Output consists of the line that contains "Open Podmínky letu for flight PS 715" plus every later line of the material below, each one duplicated exactly.
(Material shown begins)
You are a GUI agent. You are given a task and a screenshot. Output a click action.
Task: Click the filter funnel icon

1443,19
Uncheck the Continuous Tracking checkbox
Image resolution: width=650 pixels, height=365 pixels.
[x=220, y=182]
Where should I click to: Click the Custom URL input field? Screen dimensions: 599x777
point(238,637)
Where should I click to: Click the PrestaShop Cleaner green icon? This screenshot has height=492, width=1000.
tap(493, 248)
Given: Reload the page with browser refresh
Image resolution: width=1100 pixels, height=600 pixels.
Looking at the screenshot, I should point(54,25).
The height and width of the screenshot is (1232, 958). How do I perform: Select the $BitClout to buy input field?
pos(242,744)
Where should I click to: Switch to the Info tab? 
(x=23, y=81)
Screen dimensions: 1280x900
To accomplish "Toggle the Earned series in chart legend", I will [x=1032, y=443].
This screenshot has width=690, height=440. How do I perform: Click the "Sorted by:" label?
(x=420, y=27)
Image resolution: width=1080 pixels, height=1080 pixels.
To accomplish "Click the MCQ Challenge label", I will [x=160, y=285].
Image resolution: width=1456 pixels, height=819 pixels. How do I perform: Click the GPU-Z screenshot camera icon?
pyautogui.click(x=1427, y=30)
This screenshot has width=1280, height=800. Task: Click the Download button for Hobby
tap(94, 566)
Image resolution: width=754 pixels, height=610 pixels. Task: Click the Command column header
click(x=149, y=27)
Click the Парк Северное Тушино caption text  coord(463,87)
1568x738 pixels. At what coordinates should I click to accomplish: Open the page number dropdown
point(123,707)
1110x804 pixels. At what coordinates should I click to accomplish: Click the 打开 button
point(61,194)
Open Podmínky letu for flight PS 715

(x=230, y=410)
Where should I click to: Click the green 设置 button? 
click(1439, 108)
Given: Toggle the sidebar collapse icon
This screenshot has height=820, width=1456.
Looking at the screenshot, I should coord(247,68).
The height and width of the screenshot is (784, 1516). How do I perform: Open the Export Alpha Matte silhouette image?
(Material shown ends)
__Problem solution__.
Open Podmínky letu for flight PS 715

(x=230, y=410)
Where should I click to: Click the green 设置 button? 
click(1439, 108)
Given: Toggle the sidebar collapse icon
This screenshot has height=820, width=1456.
Looking at the screenshot, I should coord(247,68).
The height and width of the screenshot is (784, 1516). How do I perform: Open the Export Alpha Matte silhouette image?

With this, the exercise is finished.